The winding-up or liquidation (the terms are interchangeable) of a company is a process where the assets of the company are collected in and sold; the net proceeds of sale distributed to the company's creditors and any surplus paid to the shareholders. The end result of the winding-up process is that the company is finally dissolved and ceases to exist.
There are 2 types of liquidation of a company:
Compulsory liquidation (or winding-up) of a company is a court-based procedure, begun by the presentation of a winding-up petition to court usually by a creditor (petitioning creditor) who is owed money by the company. The winding-up petition can also be presented to court by, amongst others, the company itself or the directors of the company acting together.
There are various circumstances where a company may be liquidated, the most common is that the company is unable to pay its debts, as discussed below.
The petitioning creditor has to prove that the company is unable to pay its debts on the date of the hearing of the petition.
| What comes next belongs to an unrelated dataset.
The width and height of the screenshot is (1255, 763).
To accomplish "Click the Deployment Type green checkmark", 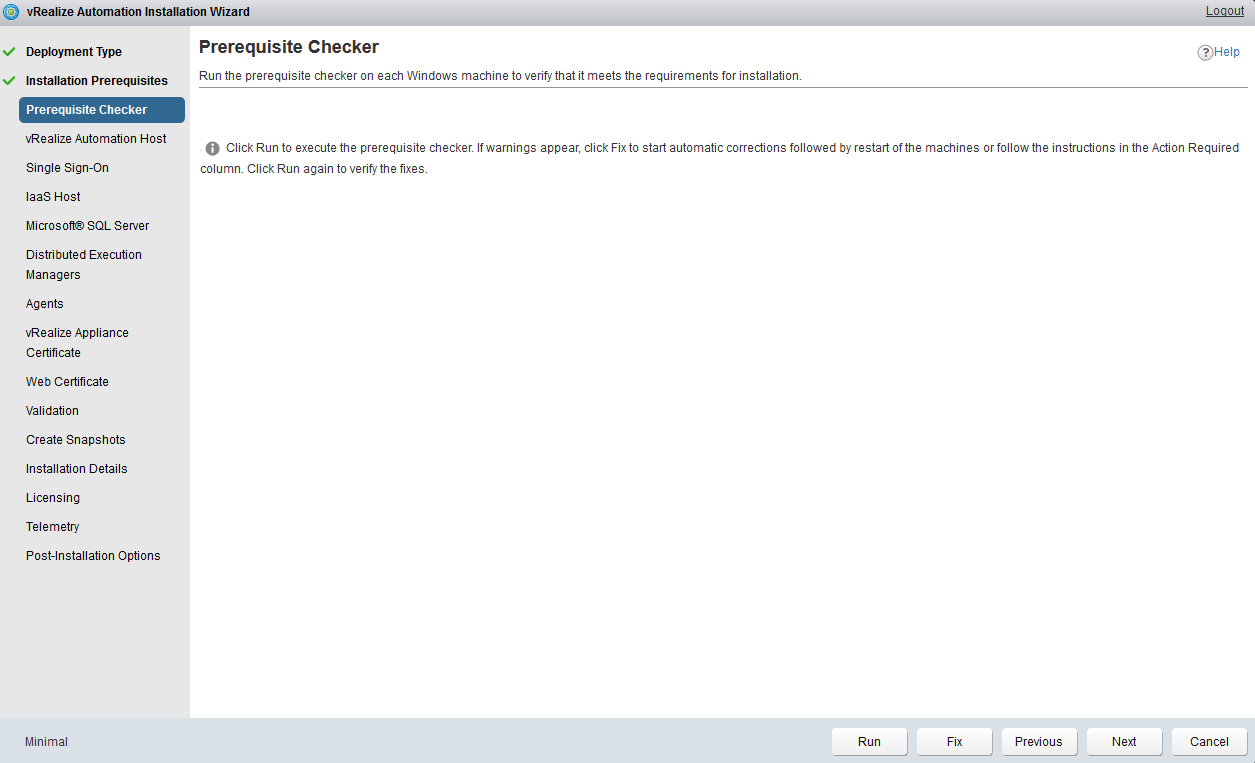I will tap(10, 52).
The 2 tests used to prove an inability by the company to pay its debts
If the value of the company's assets is less than the amount of its liabilities, taking into account its contingent and prospective liabilities, it will be regarded as unable to pay its debts. A contingent liability arises out of past events or legal obligations, and depending on future events, may or may not become due for payment. A prospective liability, on the other hand, is a debt that will definitely fall due for payment on some future determinable date.
The court will consider all the circumstances as this test is not just a strict mathematical exercise or a subjective decision that the company has reached a point of no return. The person applying for the liquidation must prove to the court's satisfaction that the balance sheet test is sufficient to prove that the company is unable to pay its debts.
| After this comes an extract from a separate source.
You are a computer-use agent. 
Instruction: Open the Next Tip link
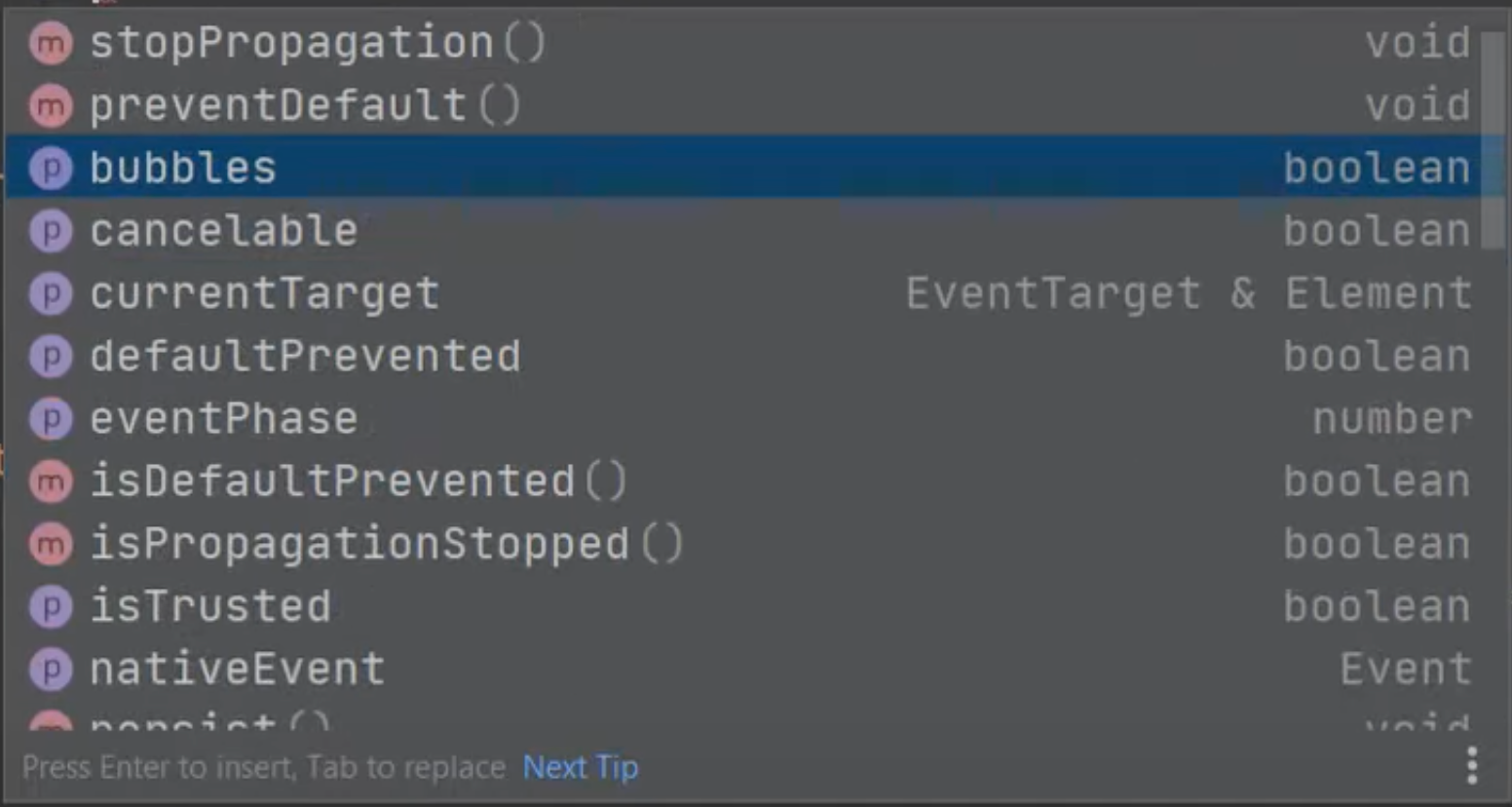click(x=581, y=768)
In the cash flow test the court will examine whether the company is actually paying its debts as they fall due, if it doesn't, it will be regarded as being insolvent. For this test it doesn't matter that the company has more assets than liabilities, as a company should be able to pay its way without the need to realise assets to do so.
In England and Wales a company will be deemed to be unable to pay its debts if a judgment creditor has enforced its judgement by way of execution against the company's assets or has issued another process for recovery on that judgment, and the judgement debt could not be fully settled.
In Northern Ireland this will be the case if a creditor of the company obtained a court judgment and the EJO at enforcement issued a certificate of unenforceability for that judgment against the company under Article 19 of the Judgments Enforcement (Northern Ireland) Order 1981.
If the debtor company fails to satisfy a statutory demand for payment of a debt of at least £750 by paying or compounding for it (i.e. agree to pay a lesser amount) within 3 weeks of receipt, the company will be regarded as being unable to pay its debts. The debt must be due and payable at the time that the statutory demand is served on the debtor company.
A statutory demand is a quick and cheap way of determining whether the debtor company is able to pay its debt or whether it disputes the amount claimed. Therefore, although a statutory demand is not a pre-requisite for getting a winding-up order, it is almost always the starting point for a creditor wanting to get a company liquidated.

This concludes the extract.